--- BEGIN SELECTED EXCERPT ---

Remember the Why

Even though teachers have existed for hundreds of years, we have not found a way to make teaching easy. That’s because we’re dealing with people, and people are always changing. In spite of this, it’s one of the most important jobs in our society. It’s not only about feeding students information, but it’s about helping kids become better people.

Like any job, I sometimes get caught up in all things I need to do. I need to create lesson plans. I need to grade this set of tests. I need to call this parent. When this sort of task list consumes me, it’s hard to see the truly important things happening with my students. It’s hard for me to find the drive to reach deeper inside myself to give more when interacting with students. Teaching becomes, well, hard.

--- END SELECTED EXCERPT ---
--- BEGIN ENTRIES SHOWN ---

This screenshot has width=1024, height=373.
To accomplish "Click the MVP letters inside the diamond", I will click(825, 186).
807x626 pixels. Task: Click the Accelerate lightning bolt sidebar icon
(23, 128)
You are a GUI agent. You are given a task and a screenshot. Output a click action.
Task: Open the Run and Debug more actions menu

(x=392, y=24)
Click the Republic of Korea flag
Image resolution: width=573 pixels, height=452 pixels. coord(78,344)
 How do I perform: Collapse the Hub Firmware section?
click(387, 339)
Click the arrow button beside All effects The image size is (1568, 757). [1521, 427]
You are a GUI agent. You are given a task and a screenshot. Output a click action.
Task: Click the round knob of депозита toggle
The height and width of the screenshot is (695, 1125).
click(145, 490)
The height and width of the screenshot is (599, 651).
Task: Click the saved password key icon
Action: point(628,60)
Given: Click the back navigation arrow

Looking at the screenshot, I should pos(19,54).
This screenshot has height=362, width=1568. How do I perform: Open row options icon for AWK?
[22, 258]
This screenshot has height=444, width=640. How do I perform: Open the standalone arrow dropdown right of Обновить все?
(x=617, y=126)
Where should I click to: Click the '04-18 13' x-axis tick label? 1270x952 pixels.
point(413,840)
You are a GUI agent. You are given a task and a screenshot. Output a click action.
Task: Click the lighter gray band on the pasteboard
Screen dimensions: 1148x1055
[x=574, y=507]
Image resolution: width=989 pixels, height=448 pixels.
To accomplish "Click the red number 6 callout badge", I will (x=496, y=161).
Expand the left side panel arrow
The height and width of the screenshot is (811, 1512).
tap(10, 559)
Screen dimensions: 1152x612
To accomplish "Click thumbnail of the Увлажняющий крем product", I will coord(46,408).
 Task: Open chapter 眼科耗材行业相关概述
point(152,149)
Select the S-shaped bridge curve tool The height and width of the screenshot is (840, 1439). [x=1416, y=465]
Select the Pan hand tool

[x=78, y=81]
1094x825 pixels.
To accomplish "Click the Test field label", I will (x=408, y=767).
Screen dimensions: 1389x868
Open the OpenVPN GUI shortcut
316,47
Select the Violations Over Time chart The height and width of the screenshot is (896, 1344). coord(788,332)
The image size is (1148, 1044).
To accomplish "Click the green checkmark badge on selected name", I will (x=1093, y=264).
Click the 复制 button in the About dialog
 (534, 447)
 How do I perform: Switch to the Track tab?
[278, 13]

--- END ENTRIES SHOWN ---

EXERCISE 1:
Write out the passage on teaching, everything from "Even though teachers" down to "become better people.".
EXERCISE 2:
Give again the lines of the data records, everything from the line containing "Screen dimensions: 1152x612" down to the line containing "point(152,149)".

WORKED ANSWER 1:
Even though teachers have existed for hundreds of years, we have not found a way to make teaching easy. That’s because we’re dealing with people, and people are always changing. In spite of this, it’s one of the most important jobs in our society. It’s not only about feeding students information, but it’s about helping kids become better people.

WORKED ANSWER 2:
Screen dimensions: 1152x612
To accomplish "Click thumbnail of the Увлажняющий крем product", I will coord(46,408).
 Task: Open chapter 眼科耗材行业相关概述
point(152,149)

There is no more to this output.